Dorian.
Comme dans un état second, mon cerveau mit un certain temps à analyser ce que mes yeux avaient déjà saisi. Sans parvenir à y croire, je relisais encore et encore les mêmes lettres sans que celles-ci ne se modifient.
Dorian.
J'inspirai brusquement, le cœur au bord des lèvres. L'odeur de mon angoisse se mêlait aux miasmes puants de la magie, me donnant une terrible envie de vomir. Dorian, l'Alpha de la meute des White Mountains, courrait un sérieux danger. Il était le prochain de la liste. Peut-être était-il déjà trop tard, je n'avais aucune idée du temps que j'avais passé dans les vapes.

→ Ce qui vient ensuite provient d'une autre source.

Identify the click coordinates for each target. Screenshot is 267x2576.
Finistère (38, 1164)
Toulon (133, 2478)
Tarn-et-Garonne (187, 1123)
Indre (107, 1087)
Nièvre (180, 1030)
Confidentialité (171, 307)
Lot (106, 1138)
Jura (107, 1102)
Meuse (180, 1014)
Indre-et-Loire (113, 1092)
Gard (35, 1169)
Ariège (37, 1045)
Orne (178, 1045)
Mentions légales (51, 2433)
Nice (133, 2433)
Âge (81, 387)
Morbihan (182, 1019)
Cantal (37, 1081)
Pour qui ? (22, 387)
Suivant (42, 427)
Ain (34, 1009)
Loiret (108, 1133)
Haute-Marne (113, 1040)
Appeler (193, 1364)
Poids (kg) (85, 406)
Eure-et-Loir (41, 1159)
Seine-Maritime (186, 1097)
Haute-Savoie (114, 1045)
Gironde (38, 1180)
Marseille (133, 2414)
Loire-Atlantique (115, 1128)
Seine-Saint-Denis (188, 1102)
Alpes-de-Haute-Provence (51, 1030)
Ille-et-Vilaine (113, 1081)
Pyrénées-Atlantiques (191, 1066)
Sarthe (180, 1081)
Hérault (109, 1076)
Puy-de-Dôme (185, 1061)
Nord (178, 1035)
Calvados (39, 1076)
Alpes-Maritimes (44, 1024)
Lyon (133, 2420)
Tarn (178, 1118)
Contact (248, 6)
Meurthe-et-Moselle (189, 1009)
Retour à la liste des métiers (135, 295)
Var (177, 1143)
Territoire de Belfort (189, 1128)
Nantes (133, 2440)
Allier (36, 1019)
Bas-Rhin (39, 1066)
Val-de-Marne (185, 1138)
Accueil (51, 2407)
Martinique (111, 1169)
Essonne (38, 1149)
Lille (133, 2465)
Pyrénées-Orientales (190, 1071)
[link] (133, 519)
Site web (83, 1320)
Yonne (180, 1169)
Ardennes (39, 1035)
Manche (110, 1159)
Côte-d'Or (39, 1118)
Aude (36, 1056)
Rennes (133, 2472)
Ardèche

Impuissante, je tirai sur ma chaîne de manière frénétique, hurlant de rage. Les tintements qui répondirent à mon geste irritèrent mes nerfs déjà à vif.
— Putain de merde ! sifflai-je entre mes dents.
Je marmonnai en me prenant la tête entre les mains, psalmodiant comme une insensée. Réfléchis ! Il fallait que je trouve une solution au plus vite. J'étais la seule capable de le prévenir, la seule capable de lui venir en aide. Et j'étais coincée ici, bordel.
Malgré mes doigts moites, je resserrai mon emprise sur le manche du poignard. Alors que j'allais recommencer mes tentatives pour me libérer, l'inutilité du geste me frappa de plein fouet.
Je me voilais la face, jamais je ne parviendrai à briser un maillon de la chaîne avec la seule pointe de mon couteau. Ce métal, sûrement boosté à la magie, était bien trop solide.
L'image mentale de ma louve en train de se ronger la patte pour rejoindre Dorian me mit un coup au plexus, me choquant profondément. Je perdis l'usage de la parole durant une minute, tentant de comprendre la raison d'un tel élan.
Avec horreur, je sentis des larmes de rage et d'impuissance me monter aux yeux. Je secouai la tête pour les chasser et inspirai profondément pour me focaliser sur l'instant présent.
Chaque minute comptait, certes, mais je ne pourrais rien faire en restant reliée à cette entrave. En prenant une profonde inspiration, je me préparais à la douleur qui allait sans aucun doute exploser.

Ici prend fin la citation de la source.